Me lavo enseguida y después traigo un barreño con agua, poniendo una toalla en el sofá para no mojarlo y se los limpio poco a poco. Los enjabono, deslizando mis manos y apretando en ciertos puntos, regalándole un masaje en condiciones como agradecimiento. El agua fría le sienta bien a su circulación, y parece que le gusta. Cuando termino de recoger, la película ha terminado también. No le he hecho ni caso; lo que he vivido yo ha sido mejor que cualquier producto audiovisual que pueda contemplar, por mucho que me guste el séptimo arte. Ella, por su parte, se ha enterado de todo.

―Oye ―me dice.

―¿Sí, señora? ―me giro hacia ella, todavía subyugado por su gracia.
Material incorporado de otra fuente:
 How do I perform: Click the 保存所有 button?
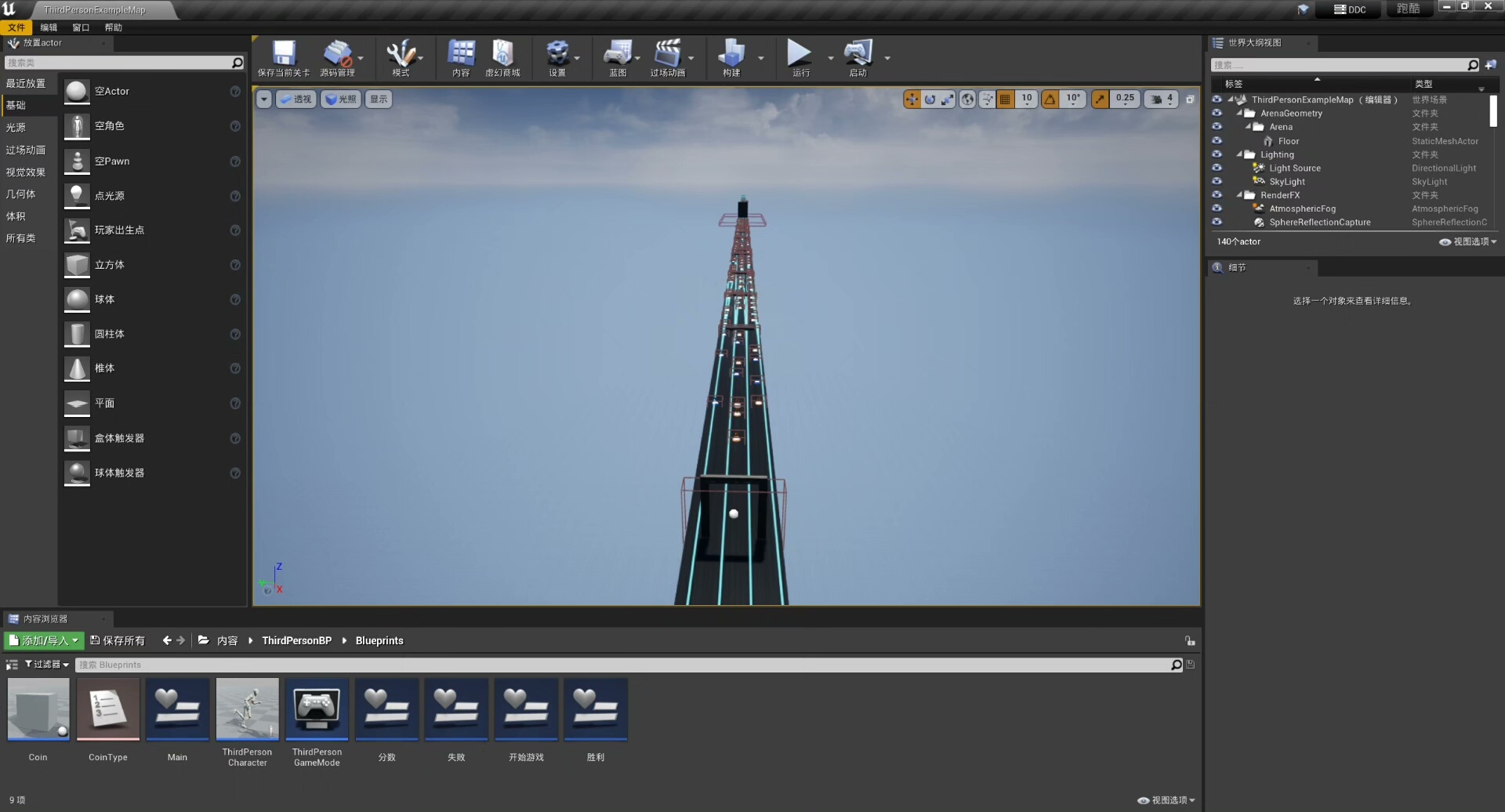click(x=118, y=640)
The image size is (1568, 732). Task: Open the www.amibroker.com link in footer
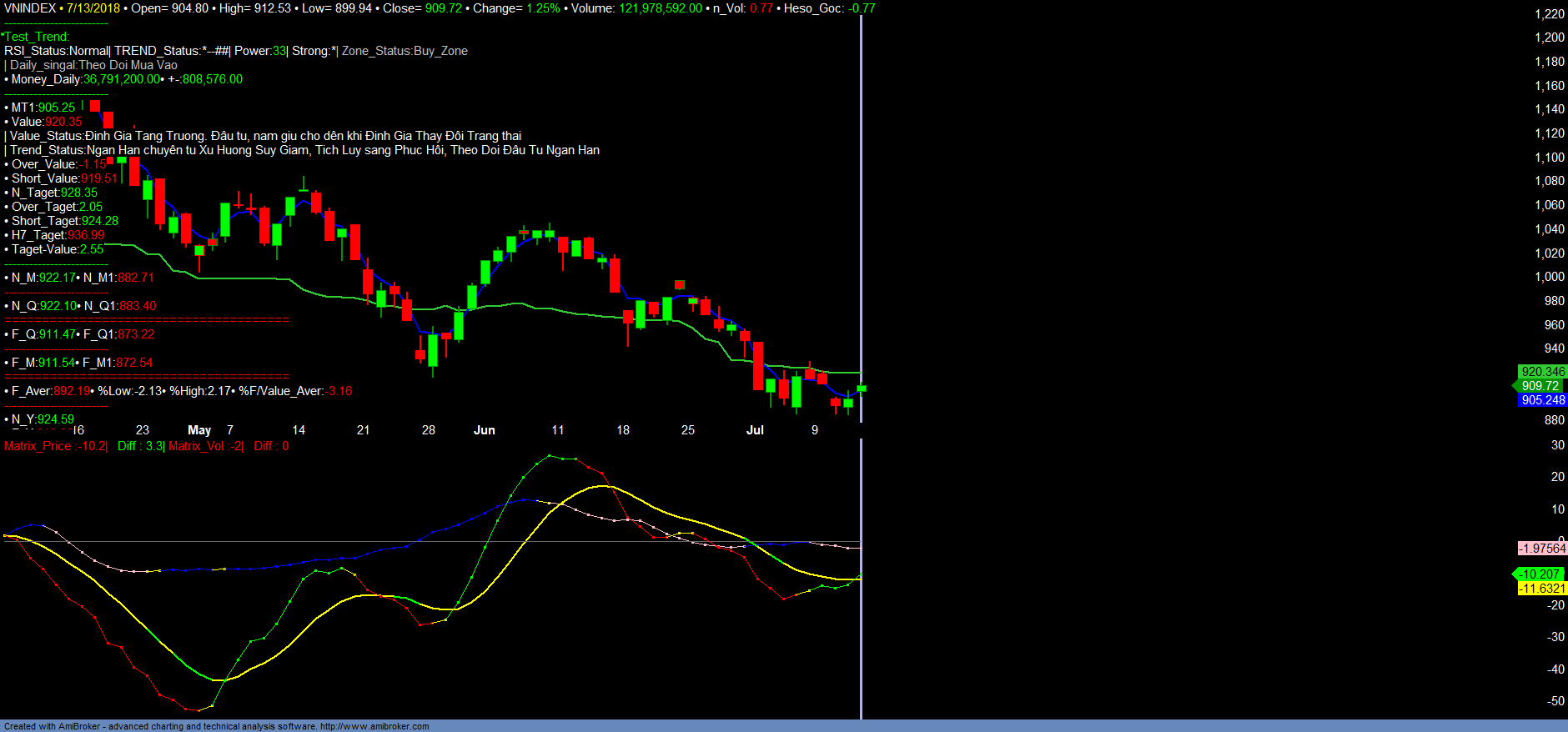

―Te quiero ―me mira con unos ojos de mirada profunda, en los que podría perderme si los mirara durante demasiado tiempo.

―Yo también te quiero, cariño ―sonrío.

Me abalanzo sobre ella con cuidado, abrazándola, y nos cubrimos de besos el uno al otro, intercambiando palabras sinceras que alimentan nuestro amor. Luego queda de espaldas a mí, con la melena de ese olor dulce que la caracteriza rozándome el rostro, y juego con sus cabellos mientras le hago caricias y beso su cuello de piel de porcelana. Eso la estremece un poco, es una zona sensible para ella; siempre la sorprendo al hacerlo. Después la rodeo con mi brazo para que nuestros cuerpos se unan, sincronizando el latido de nuestros corazones. Sea o no un sumiso de su propiedad, también soy su hombre; aquel que siempre la protegerá de cualquiera que intente hacerle daño. Me agarra del brazo con sus manos de finos dedos, y tras un lapso indeterminado de tiempo nos quedamos dormidos bajo la lluvia, como si fuéramos uno solo.